米議事堂襲撃、16日の公聴会での8つのポイント
(CNN) 昨年1月6日に発生した米連邦議会議事堂襲撃事件を調査する下院の特別委員会は16日、今月3度目となる公聴会を開催した。今回詳述されたのは、当時のトランプ大統領がどのようにペンス副大統領に圧力をかけて自らの計画に引き入れ、大統領選の結果を覆させようとしたかだ。さらにペンス氏がそれを拒否したことで、どのように自らの命を危険にさらしたかも明らかになった。2021年1月6日に起きた事件の現場では、暴徒らがペンス氏を縛り首にするよう求める声を上げていた。
公聴会に出席した2人の証人は、ペンス氏が選挙結果を覆す権限を有していないことを本人に助言した人物だった。1人はペンス氏の元弁護士のグレッグ・ジェーコブ氏。もう1人は引退した共和党の連邦裁判所判事のJ・マイケル・ルッティグ氏だ。
一方、委員会が調査したところによると、保守派でトランプ氏の弁護士のジョン・イーストマン氏は、ペンス氏が一方的に選挙結果の認証を阻止できるとの法理論を提示していた。この理論はホワイトハウスの弁護士らによって完全に否定されていたが、トランプ氏はこれを採用した。
公聴会の要点を以下にまとめる。
トランプ氏、計画は違法と告げられるも断行
多くの事実が明らかになったが、おそらく最も重要なのは次の点だ。トランプ氏はペンス氏に選挙結果を覆させる1月6日の自身の計画が違法であることを再三告げられていたにもかかわらず、それをとにかく実行に移そうとした。
証人によれば、ペンス氏本人と計画を企てた弁護士はトランプ氏に対し、計画が違憲であり連邦法に違反していると直接伝えていた。委員会のメンバーは、ここにトランプ氏の汚れた思惑が表れていると主張。起訴に持っていくための土台になり得ると指摘する。
16日に再生された動画の中でペンス氏の首席補佐官を務めたマーク・ショート氏が宣誓証言したところによれば、ペンス氏は「何度も」トランプ氏に対し、自分には選挙結果を覆す法律上もしくは憲法上の権限がないと告げていた。ペンス氏が議長を務めた1月6日の議会合同会議では、選挙人投票の集計が行われていた。

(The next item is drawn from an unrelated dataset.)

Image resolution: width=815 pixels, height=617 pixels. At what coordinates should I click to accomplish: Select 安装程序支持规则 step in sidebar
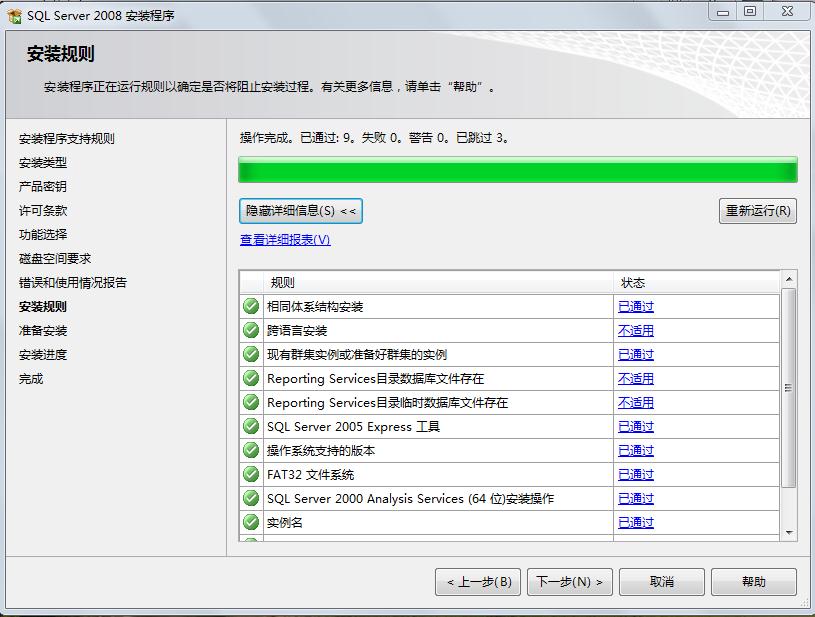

計画を考案し、トランプ氏に勧めたイーストマン氏でさえ、トランプ氏の前で計画の履行にはペンス氏が連邦法を破る必要があると認めている。ペンス氏の上級法律顧問のジェーコブ氏が明らかにした。
さまざまな政治的立場をとる法学者らも、イーストマン氏の計画は不合理だとの認識で一致している。
米連邦議会議事堂襲撃事件を巡る今月3度目の公聴会が開かれた/Drew Angerer/Pool/AP
ペンス氏への圧力と議事堂襲撃を結び付ける委員会
委員会は、ペンス氏に圧力をかけるトランプ氏の運動と1月6日の暴力とを結び付けるべく、ペンス氏の側近の証言やトランプ氏の公式声明、議事堂に侵入した暴徒のコメントを合わせて公開した。
最も説得力のある証拠のいくつかは、暴徒ら自身からもたらされた。
彼らの多くは、トランプ氏による集会での(不正確な)主張を聞いていた。つまり選挙は自分に不利になるように操作されており、選挙人投票を認証する立場のペンス氏にはそれについて何らかの行動を取る権限があるという主張だ。議事堂への襲撃が始まった時、彼らはペンス氏を巡るトランプ氏のコメントを口にしていた。
さらに多くの暴徒が、ペンス氏を批判するトランプ氏のツイートをリアルタイムで目にしていた。その中でトランプ氏は、ペンス氏には「勇気がなく、するべきことをしなかった」と述べている。
16日の公聴会でこれを強調する目的は、暴力の責任をトランプ氏に負わせることにある。襲撃事件直後は共和党指導部の多数がそうした結論に同意していた。しかし1年半が過ぎ、多くの共和党議員はトランプ氏を非難するのに尻込みしている。そうした状況を変えたいというのが委員会の狙いだ。
委員会はトランプ政権でホワイトハウスの弁護士を務めていたエリック・ハーシュマン氏の宣誓証言動画を流した。その中で同氏は、イーストマン氏との間で副大統領が選挙結果を覆せるとの主張について言葉を交わしたと説明。もしそんなことを実行すれば「街で暴動が起きる」と警告したハーシュマン氏に対し、イーストマン氏は「過去にも我が国の歴史には暴力が存在してきた。民主主義や共和国を守る目的で」という趣旨の返答をしたという。
また、当時ホワイトハウスの副報道官だったサラ・マシューズ氏は宣誓証言の動画で、トランプ氏のツイートが状況の激化につながったと述べた。